On doing something that is socially useful...
That’s a hard question to answer, once you start going down that route, what is useful to the economy or useful to the society? The world only needs one car manufacturer; it doesn’t need hundreds of manufacturers or hundreds of models. Nobody really needs expensive meals and restaurants, so expensive meals and restaurants aren’t really doing anything for the economy. Nobody needs podcasts, we can live without them. Once you get into that, you’re getting into some dangerous water.

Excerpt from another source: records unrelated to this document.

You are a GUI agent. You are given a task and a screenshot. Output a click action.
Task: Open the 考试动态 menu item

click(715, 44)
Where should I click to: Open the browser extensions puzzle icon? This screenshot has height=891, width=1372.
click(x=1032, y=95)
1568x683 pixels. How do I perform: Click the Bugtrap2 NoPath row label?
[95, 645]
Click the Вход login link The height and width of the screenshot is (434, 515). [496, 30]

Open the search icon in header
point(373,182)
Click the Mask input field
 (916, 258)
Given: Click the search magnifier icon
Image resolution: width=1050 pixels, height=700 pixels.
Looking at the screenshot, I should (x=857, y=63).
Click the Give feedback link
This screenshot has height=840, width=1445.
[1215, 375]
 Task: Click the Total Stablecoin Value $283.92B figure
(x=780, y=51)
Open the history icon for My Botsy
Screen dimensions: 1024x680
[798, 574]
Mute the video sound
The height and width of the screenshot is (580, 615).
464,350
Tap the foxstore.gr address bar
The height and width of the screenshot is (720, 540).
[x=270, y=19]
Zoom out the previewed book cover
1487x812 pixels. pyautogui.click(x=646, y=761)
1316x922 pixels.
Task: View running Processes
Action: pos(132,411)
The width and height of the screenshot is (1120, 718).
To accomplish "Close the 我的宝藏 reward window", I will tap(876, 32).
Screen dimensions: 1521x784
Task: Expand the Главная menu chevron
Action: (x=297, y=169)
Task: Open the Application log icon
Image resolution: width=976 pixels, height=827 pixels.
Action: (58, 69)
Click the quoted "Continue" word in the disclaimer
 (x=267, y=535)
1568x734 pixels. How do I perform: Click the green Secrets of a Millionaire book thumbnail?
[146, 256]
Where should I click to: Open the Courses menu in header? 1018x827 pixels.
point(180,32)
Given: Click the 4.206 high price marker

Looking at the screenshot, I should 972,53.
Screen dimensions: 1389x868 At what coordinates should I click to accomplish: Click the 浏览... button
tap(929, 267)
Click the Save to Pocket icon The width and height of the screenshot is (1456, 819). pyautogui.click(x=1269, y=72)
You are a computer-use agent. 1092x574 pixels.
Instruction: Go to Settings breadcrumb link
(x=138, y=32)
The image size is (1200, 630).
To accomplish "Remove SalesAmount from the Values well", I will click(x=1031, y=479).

We are, I believe over time, providing something that is valuable to our investors, I think we are doing that as well as we can, we’re constantly trying to add incremental improvements that make the returns better. We won’t make money every month, we won’t make money every year…we’re doing the best we can to produce positive returns for investors. And they are a wide variety of people, they’re pension funds and where I feel - although this is not quite the same as finding a cure for cancer and certainly not the same as landing a probe on a comet - they are fantastic things to do. This is what we do and we make the returns of our investors’ portfolios better in some way.
Where I think there’s a problem of where I think people are doing something which isn’t socially useful is when relatively simple strategies are dressed up as something complex. People effectively being an index tracker, but charging 2-20 for it. The other thing to remember of course, is trend following systematic trading, the money comes from somewhere. If we make money for investors somebody loses it.
I do believe we do a relatively good thing, if nothing else I provide employment for people in Cambridge, it’s important to remember that this little community is an employer and pays people money.